_Materials provided_:

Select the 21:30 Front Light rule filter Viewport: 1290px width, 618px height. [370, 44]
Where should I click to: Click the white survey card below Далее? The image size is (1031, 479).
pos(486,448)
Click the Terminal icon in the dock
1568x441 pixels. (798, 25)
==
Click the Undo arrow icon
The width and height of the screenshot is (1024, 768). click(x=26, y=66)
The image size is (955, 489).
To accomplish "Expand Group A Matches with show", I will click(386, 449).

_Exercise description_:
Update the stretch of the listing from the line containing "Click the Undo arrow icon" through the line containing "will click(386, 449)." by changing "Undo" to "Redo". Give back only those lines, with nothing else altered.

_Output of the exercise_:
Click the Redo arrow icon
The width and height of the screenshot is (1024, 768). click(x=26, y=66)
The image size is (955, 489).
To accomplish "Expand Group A Matches with show", I will click(386, 449).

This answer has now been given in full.